Christians and Genre Fiction: An Introduction and Some Thoughts on Imagination.

Christians and Genre Fiction: An Introduction and Some Thoughts on Imagination.

Happy “the holiday weekend is a distant memory in this cubicle” Day! I genuinely hope you all enjoyed the Labor Day weekend. Maybe you did some hiking, camping, or just sat around the house enjoying not having to be anywhere. Good stuff.

Alas, fall is on the horizon and school has started up again. The academic year is here once again and in honor of school, I will be spending the month of September sharing a series related to my favorite high school subject: English! Genre fiction to be more precise! And why Christians should want to write it. Over the next few weeks, I’ll be exploring what makes genre fiction (specifically fantasy, science fiction, and horror) so intriguing, and why Christian writers and readers should engage with these intentionally, passionately, and creatively.

As a qualifier, I’d like to emphasize that there is so much that can be said about each of these genres. Thousands and thousands of words could be devoted to the specifics of each. However, as a blogger, brevity is my ever-lasting frenemy. I hope to keep my discussions concise and in the ball park of 600-700 words. Your time is precious (and attention spans online wane. No judgement). This means that despite my desire for concision, I will be speaking in some generalities and I will be leaving the nuances of sub-genre out of the conversation, if only for this series. Fun times ahead!

Let us jump right in, shall we?

I do love genre fiction. Genre fiction is largely defined by a story’s plot-driven style that roots itself within a particular genre of literature. A genre carries certain themes, settings, and tropes (mysteries have detectives, westerns have bandits, fantasy involves a quest, etc). When you open a novel or begin a movie, you can usually determine rather quickly what genre it identifies with. And by and large we as a society soak genre fiction up. We can’t get enough of it. Even when academia scoffs at genre fiction (I’ve included a video below of Patrick Rothfuss responding to such scoffing), Game of Thrones and the Walking Dead are still cultural phenomenas as pervasive as the image of Mickey Mouse.

Why then do Christians not seem to write more genre fiction? Isn’t the Judeo-Christian tradition rooted in the act of story telling? Don’t the gospels describe Jesus teaching in figurative language and narrating parables? The vast majority of the biblical text is written as narrative (or poetry, which is often carrying a narrative). The closest Scripture has to theological treatises are the New Testament epistles which are largely circumstantial in their origin. The apostles are engaging a narrative.

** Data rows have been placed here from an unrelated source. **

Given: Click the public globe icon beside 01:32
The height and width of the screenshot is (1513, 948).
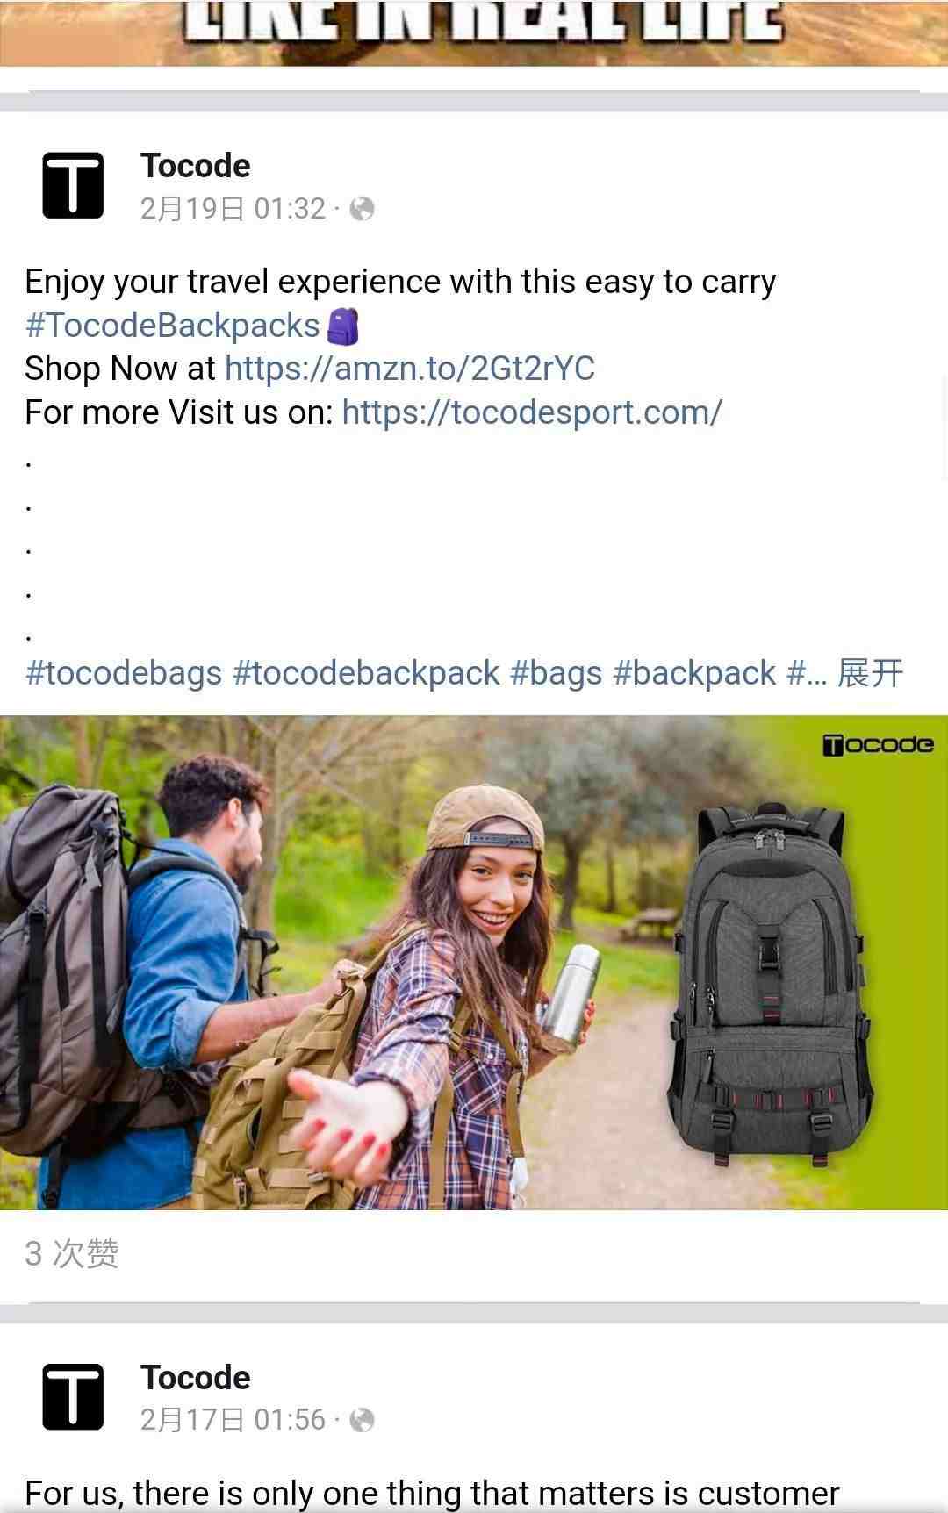Looking at the screenshot, I should click(x=362, y=209).
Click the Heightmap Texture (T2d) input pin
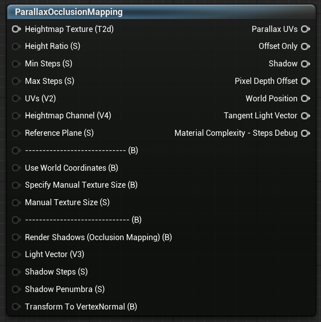The height and width of the screenshot is (322, 321). click(16, 29)
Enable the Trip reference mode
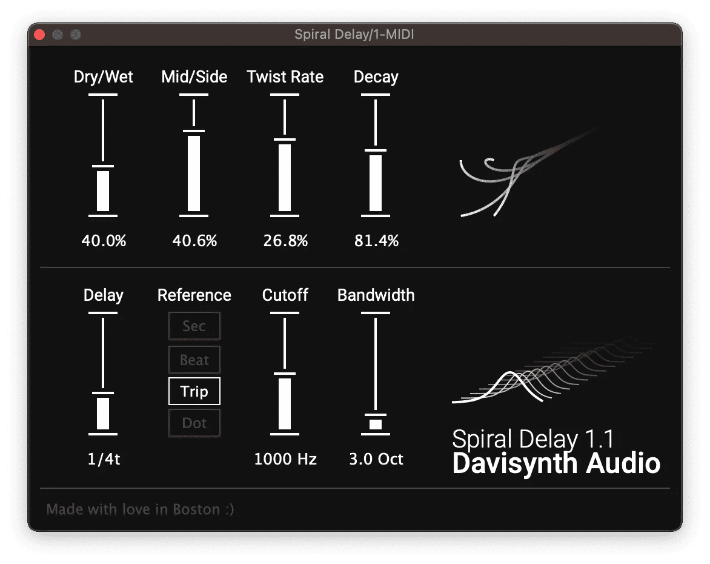Image resolution: width=710 pixels, height=564 pixels. pos(194,391)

The early church told many stories. Prior to the fourth century, stories of those martyred in the gladiatorial games grew in legend and renown. The tradition was largely oral for decades prior to the writings of Paul. Preaching was story telling.

So when did Christians give up telling stories in favor of theological essays and philosophical apologetics? I suspect that we can first thank the incorporation of Greek philosophy for that. And once the Enlightenment occurred, the Church swallowed the idol of empirical evidence hook, line, and sinker. I could write more to unpack that lineage within church history, but suffice it to say the Church became more concerned with explaining theology rather than illustrating theology.

“But Dan, what about C.S. Lewis?”

Have you read much of Lewis’ fiction? I think the Space Trilogy is brilliant, but the vast majority of those books is dialogue and speeches outlining Lewis’ apologetics and theology. He more or less writes essays and then has characters read them aloud to other characters. Not awesome story telling.

Certainly we can name decent Christian authors, but they’re few and far between. Fiction illustrates. Narrative invites the reader or hearer to experience the story, to find his or herself as a character in that story. It requires someone to use his or her imagination and engage with abstract possibilities. Much of apologetics and theological essays are preoccupied with asserting a definitive truth (often a very specific truth that the Tradition has argued over for centuries), and is hell-bent on the reader’s agreement and adherence.

Rarely does the polemical and apologetic writing of the last century or so evoke any need for imagination. Why need the imagination? Because it is only with the imagination that one can begin to see the world differently, to begin to see the potential or possibilities beyond the present. The imagination allows human beings to approach that which is beyond their comprehension.

Without imagination, God remains too big for us to wrap our minds around.

Even with it, we do not “understand” God in God’s entirety. But imagination plays with the “What if…?” questions. An imagination poorly used leads to anxiety, but an imagination excited about possibilities is exhilarating. Maybe the fundamentalist church in America would be far less anxious (bordering on paralyzing fear) if it embraced the art of fiction again. Maybe the progressive liberal church in America would not succumb to pretentious elitism when faced with moments in the biblical text which seem impossible or supernatural. Maybe we’d all be okay with mystery if we gave our imagination permission to play and explore all the Divine has to offer.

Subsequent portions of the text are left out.